The artists in ‘Close Encounters’ at SMITH explore intimacy as a theme from many different angles: what qualifies as intimate, how is intimacy expressed, who is allowed to be intimate with whom. Visiting the exhibition, I became curious about intimacy in a more tangible sense, the actual exchange of intimacy as the works converse with each other, as the show converses with the audience. I found myself wondering, ‘Can an art object be a vehicle for fostering intimacy between artist and viewer?’
On the one hand, art offers a unique opportunity to confess, to take risks, and to lay oneself bare. For example, it’s risky for Brett Seiler to put up an in-your-face, DIY-style painting that reveals, ‘I once jerked off to a portrait of Jesus.’ It’s another risk altogether for Seiler to announce the same in a public square.
On the other hand, a dyadic relationship that springs from good intimate encounters might get lost in the objectification of say, a painting. For example, Amy Lester’s The Birth, a watercolour rendering of the post-birth nude, accompanied by a photo of the artist’s own birth. I am humbled by the candid, grotesque beauty of the birthing body – breasts blue-beaten and heavy, vagina surrendered and then stitched back together. I feel especially humbled by the photograph – two bodies covered in each other’s brine – but there’s something strange about its placement. I want to get to know Amy. Maybe she will show me her birthday photograph, and I will show her mine, and we will marvel together at our mothers’ courage. In essence, I don’t want vulnerability to be a one-way exchange.
Why is ‘intimacy’ an expectation of the artist anyway? On top of making work that stands out in an over-saturated visual culture, on top of justifying the work’s value in a market where many hands are fighting for a slim slice of the art collector’s pie, it seems to me that in order to ‘make it’ in the art world, the artist must perform a striptease-of-sorts. She is asked always to reveal new parts of herself, to make herself vulnerable for the viewer’s consumption. No work in the show exemplifies this more for me than Olivié Keck’s Blessed With Beauty And Rage. In the bedroom, on the wall, hangs the painting-within-a-painting. It’s a simple sketch of a leotard-clad figure and the figure’s shadow on a summer day.
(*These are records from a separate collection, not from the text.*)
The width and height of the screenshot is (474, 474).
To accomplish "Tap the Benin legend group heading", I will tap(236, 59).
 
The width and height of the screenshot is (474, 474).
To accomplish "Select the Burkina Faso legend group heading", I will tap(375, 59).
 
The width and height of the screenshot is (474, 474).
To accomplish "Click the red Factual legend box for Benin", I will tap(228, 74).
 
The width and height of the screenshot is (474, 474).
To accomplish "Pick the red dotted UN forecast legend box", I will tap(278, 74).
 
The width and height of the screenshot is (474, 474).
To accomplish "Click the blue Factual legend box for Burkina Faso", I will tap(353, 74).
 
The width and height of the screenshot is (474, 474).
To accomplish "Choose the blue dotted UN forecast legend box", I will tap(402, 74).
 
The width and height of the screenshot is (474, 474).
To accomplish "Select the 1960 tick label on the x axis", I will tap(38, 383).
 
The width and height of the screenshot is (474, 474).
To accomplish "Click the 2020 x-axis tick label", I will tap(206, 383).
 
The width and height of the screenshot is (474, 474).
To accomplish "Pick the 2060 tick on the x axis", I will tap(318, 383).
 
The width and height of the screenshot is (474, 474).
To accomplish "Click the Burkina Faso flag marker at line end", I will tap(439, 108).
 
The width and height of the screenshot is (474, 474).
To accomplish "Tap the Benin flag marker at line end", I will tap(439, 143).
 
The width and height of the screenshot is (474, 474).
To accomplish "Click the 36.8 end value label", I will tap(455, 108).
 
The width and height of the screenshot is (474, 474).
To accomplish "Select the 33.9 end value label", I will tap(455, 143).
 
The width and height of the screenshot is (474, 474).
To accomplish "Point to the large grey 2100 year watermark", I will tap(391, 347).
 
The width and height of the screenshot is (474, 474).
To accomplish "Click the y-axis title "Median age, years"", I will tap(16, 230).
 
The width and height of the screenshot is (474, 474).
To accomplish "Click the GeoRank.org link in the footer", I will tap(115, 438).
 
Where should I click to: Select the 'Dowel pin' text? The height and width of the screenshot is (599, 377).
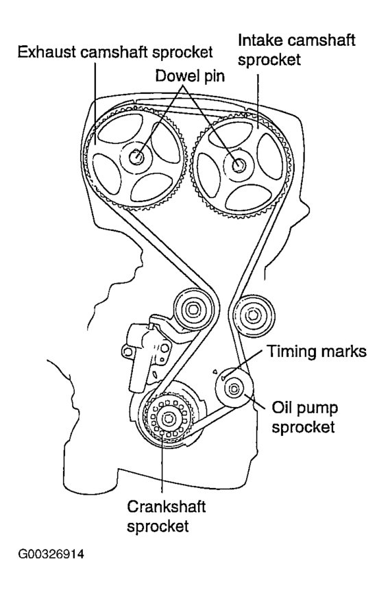[184, 77]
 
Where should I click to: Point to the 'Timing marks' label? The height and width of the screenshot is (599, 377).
[317, 352]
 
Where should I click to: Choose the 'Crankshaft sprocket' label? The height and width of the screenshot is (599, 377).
[166, 515]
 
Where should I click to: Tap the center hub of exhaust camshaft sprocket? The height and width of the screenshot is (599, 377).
[136, 156]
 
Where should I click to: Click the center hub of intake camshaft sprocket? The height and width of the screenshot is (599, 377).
[239, 164]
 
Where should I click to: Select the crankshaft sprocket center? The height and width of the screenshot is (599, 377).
[165, 419]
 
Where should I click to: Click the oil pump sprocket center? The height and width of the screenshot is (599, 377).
[234, 389]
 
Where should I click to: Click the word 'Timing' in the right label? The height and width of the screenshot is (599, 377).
[289, 352]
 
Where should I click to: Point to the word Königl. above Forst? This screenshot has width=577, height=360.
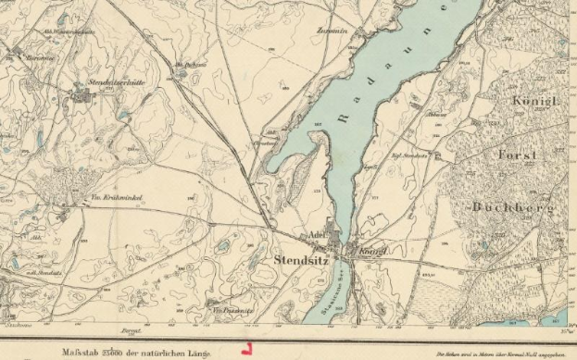pyautogui.click(x=534, y=99)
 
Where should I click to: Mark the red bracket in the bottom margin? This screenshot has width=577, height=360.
pyautogui.click(x=245, y=350)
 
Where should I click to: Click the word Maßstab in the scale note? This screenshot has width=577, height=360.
pyautogui.click(x=81, y=353)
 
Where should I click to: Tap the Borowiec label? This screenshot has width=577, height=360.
pyautogui.click(x=36, y=56)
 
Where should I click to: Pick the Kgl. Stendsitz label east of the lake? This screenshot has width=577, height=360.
pyautogui.click(x=409, y=155)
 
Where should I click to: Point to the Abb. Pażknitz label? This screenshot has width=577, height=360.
pyautogui.click(x=189, y=64)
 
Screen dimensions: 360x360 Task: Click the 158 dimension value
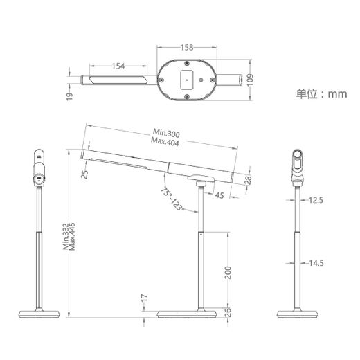coord(187,48)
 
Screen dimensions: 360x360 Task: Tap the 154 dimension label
coord(118,66)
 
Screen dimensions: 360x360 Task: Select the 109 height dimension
coord(250,80)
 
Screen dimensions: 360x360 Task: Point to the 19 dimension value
coord(69,96)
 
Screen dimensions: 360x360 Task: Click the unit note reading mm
coord(337,94)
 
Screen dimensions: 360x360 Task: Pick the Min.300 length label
coord(166,133)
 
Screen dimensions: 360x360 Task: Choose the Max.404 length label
coord(165,141)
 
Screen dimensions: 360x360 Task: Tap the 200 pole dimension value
coord(228,272)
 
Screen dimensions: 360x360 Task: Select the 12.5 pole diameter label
coord(316,200)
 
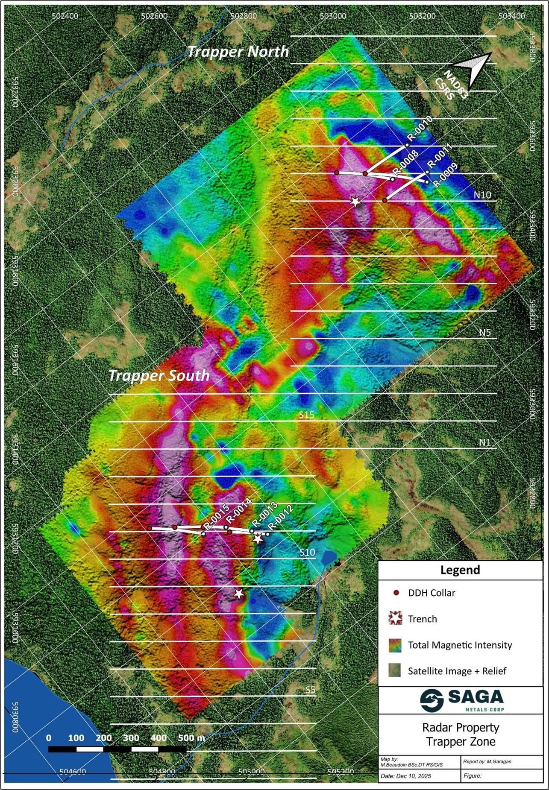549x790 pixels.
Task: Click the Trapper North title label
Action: pyautogui.click(x=238, y=52)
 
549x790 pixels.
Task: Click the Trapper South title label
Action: pyautogui.click(x=159, y=375)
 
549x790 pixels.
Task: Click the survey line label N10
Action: pyautogui.click(x=482, y=195)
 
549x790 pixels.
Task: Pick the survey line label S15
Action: pyautogui.click(x=307, y=415)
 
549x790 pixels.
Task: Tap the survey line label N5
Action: pyautogui.click(x=484, y=332)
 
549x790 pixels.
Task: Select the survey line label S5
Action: pyautogui.click(x=311, y=690)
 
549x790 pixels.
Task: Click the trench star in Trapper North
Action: pyautogui.click(x=355, y=202)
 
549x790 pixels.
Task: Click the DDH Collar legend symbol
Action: pyautogui.click(x=396, y=593)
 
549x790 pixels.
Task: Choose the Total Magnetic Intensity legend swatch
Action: pyautogui.click(x=396, y=645)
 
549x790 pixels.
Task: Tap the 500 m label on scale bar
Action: pyautogui.click(x=191, y=738)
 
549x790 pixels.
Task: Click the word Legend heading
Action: pyautogui.click(x=460, y=570)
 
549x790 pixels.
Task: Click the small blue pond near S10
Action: pyautogui.click(x=328, y=557)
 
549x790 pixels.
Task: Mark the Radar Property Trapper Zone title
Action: pyautogui.click(x=461, y=734)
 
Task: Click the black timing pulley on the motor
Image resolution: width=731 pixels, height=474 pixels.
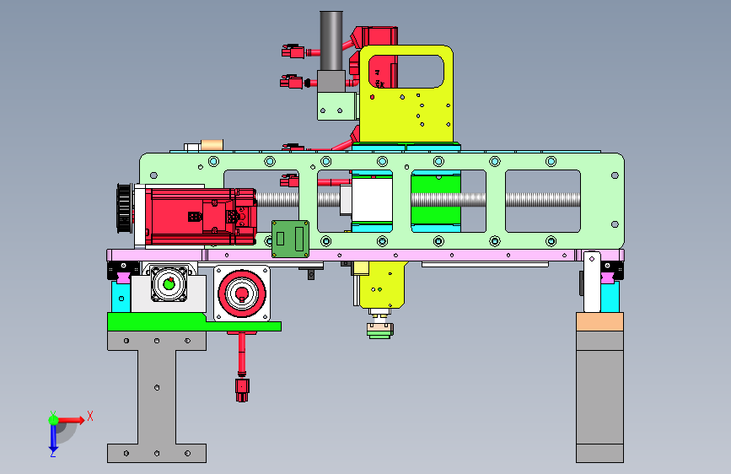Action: pyautogui.click(x=124, y=207)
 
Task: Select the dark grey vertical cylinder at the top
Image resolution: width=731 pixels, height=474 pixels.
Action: pyautogui.click(x=331, y=41)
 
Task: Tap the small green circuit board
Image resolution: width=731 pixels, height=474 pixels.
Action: pyautogui.click(x=290, y=239)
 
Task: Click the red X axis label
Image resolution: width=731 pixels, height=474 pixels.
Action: pyautogui.click(x=90, y=416)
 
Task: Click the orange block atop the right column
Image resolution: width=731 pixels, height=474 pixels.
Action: pyautogui.click(x=599, y=322)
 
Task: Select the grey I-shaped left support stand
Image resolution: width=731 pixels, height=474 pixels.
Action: pyautogui.click(x=157, y=396)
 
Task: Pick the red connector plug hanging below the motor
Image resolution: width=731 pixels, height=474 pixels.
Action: pyautogui.click(x=242, y=390)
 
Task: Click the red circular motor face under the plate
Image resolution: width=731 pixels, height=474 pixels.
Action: pyautogui.click(x=242, y=294)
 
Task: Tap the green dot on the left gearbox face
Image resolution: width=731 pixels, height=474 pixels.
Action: pyautogui.click(x=169, y=283)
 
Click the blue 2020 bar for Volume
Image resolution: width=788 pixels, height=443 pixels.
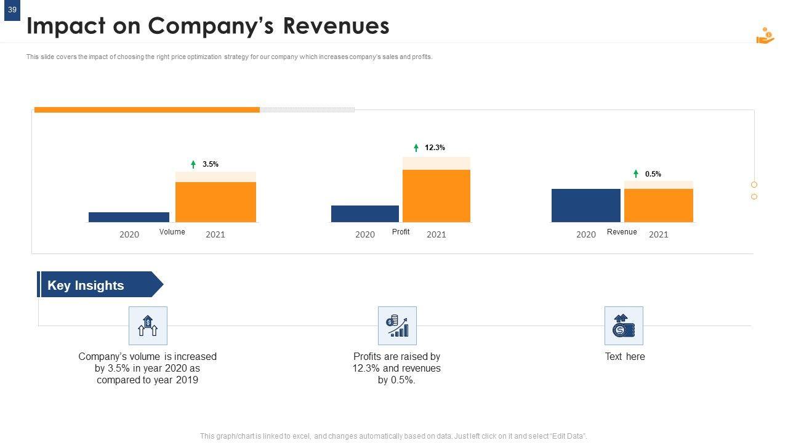coord(129,217)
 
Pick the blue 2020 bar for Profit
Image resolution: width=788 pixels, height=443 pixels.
coord(365,214)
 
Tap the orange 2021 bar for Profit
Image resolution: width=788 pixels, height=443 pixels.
coord(436,196)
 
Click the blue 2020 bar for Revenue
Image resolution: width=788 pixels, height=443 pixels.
coord(585,206)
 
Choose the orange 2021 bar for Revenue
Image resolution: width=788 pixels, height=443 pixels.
coord(659,206)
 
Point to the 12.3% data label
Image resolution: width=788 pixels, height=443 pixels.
coord(435,148)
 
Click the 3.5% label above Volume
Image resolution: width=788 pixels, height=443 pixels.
coord(211,164)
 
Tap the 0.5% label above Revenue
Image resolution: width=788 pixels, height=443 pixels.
coord(653,174)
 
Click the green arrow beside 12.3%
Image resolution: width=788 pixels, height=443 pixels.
coord(416,148)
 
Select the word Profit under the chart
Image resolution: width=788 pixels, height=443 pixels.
coord(401,232)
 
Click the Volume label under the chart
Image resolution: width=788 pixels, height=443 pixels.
coord(172,232)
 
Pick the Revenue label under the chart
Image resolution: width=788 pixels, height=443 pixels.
coord(622,232)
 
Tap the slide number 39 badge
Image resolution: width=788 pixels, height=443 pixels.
coord(12,10)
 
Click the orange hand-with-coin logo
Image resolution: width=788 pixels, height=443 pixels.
coord(765,36)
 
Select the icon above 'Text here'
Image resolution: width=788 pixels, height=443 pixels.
coord(624,325)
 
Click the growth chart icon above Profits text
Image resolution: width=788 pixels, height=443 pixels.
coord(397,325)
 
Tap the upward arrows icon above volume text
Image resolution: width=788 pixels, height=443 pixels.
coord(148,325)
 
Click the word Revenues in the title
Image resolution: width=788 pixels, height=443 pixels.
coord(336,26)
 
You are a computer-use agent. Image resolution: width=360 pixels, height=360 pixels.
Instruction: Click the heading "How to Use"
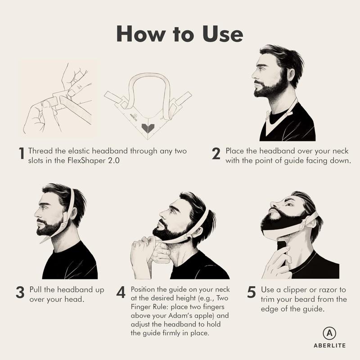(x=180, y=33)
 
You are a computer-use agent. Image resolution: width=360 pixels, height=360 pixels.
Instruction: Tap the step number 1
(x=21, y=154)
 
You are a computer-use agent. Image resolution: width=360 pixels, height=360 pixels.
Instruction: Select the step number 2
(x=216, y=154)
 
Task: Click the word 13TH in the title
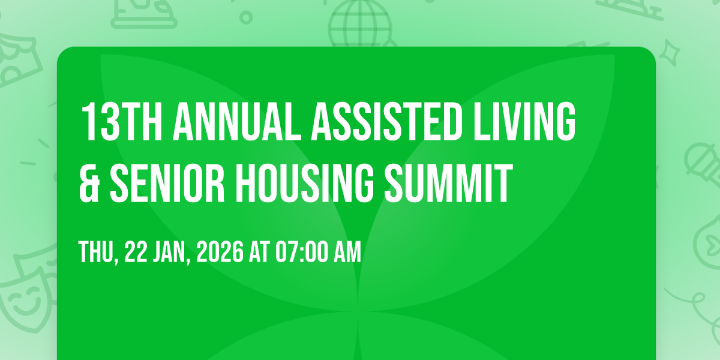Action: point(122,122)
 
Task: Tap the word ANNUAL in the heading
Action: point(237,122)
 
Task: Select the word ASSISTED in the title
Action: point(386,122)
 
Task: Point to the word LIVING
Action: point(524,122)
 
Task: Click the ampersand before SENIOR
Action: point(89,183)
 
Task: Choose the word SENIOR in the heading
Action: point(167,183)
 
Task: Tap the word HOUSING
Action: point(305,183)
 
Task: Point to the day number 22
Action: point(136,251)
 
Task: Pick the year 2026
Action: point(220,251)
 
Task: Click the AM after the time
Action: point(348,251)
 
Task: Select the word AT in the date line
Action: point(259,251)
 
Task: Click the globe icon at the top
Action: point(360,23)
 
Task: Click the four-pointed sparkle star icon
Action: point(669,53)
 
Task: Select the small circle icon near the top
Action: point(246,17)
On the bed lies a mirror figure, same pink leotard, turned away from the viewer in order to center what it is we really came here to see: pop of crimson, and the resting figure’s menstrual blood stains her linens and clothes. This is not to say that there’s anything wrong with periods in paintings; the sight is as casual and organic to me as the cycles I’ve grown used to. But I see something voyeuristic in the framing of it. As if the painting on the wall is not shocking enough to warrant our attention, as if the figure’s intimate domestic rituals are not intimate enough. An image like this proves the sometimes libidinal fixations we project onto the artworks we purport to read honestly.
The works convey intimacy of a sort, but they also delay intimacy, or divert attention back the viewer. Sepideh Mehraban’s paintings, for instance, contain threads of personal narrative, but are ultimately obscured, rendered illegible – or at least inconclusive – by layers of glue and paint. In Blueprint, Sitaara Stodel recreates interiors from various childhood homes, toeing the line between memory-as-it-was and the memory-as-remembered. Though the narrative offers us glimpses into another person’s past, the continual making and re-making of the collages reminds us that representations are tricky; we can never claim to know someone else in full. Thandiwe Msebenzi’s photographs do similar work. They appear like film stills: an axe on floral bed linens, a blurry figure at a curtain-drawn window. These stills offer glimpses, suggest themes, but without context, the story in full – if there is one – is left for the artist to know, and for the viewer to dwell in uncertainty.
The close encounter becomes just that. Close, but not quite. Much of the work in this show is not about inviting intimacy between artist and viewer, but about the deeply personal relationships artists have with themselves and the work they do. The challenge for us, then, is to bear adequate witness to that relationship. ‘Is the intimacy felt at the cinema,’ the artist Michaela Younge asks, ‘an intimacy shared with the strangers in the darkness, or an intimacy with the darkness itself?’ In other words, sometimes, the most moving moments of art-loving come not when we think we’ve reached a point of understanding, but when we accept that we’ve been left in the dark.